Gaussian processes on the support of cylindrical surfaces, with application to periodic spatio-temporal data

Abstract

There is a need to construct valid covariance structures for modeling spatial data on the support of cylinder, for applications such as colon or esophagus cancer, heat mass transfer on cylindrical surfaces, sonar response on cylindrical surfaces or disease mapping on tree-trunks. Such processes could also be used to model spatio-temporal periodic processes, such as monthly CO2 emissions, rainfall or average temperature, recorded over one year, or daily sleep patterns. If the underlying spatial support is k-dimensional then the support of these spatio-temporal processes conforms to k+1-dimensional cylindrical surface, viewing time as a periodic and hence circular dimension.Our contribution is to introduce nonseparable covariance structures for Gaussian spatial and spatio-temporal processes where the underlying support of these processes can be viewed as a cylindrical surface.
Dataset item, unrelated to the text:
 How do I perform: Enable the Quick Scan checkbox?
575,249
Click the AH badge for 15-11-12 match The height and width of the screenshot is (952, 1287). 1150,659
This is accomplished by first determining the complete set of stationary autocovariance functions on the support of the circle S, and next, using nonseparable forms, constructing valid covariance structures on Rk×S, i.e, the k+1-dimensional cylinder. We note that while such models could be applied to periodic spatio-temporal processes, they could easily be generalized to the case where the circle denotes a physical, rather than temporal dimension. Examples span physics, medical applications, ecology, and others.To illustrate model performance in a case where we know the truth, we use simulation examples. We also work with a monthly (periodic) temperature data from the Carbon Dioxide Information Analysis Center and use a Bayesian approach and MCMC to address the problems of estimation, kriging, and model comparison.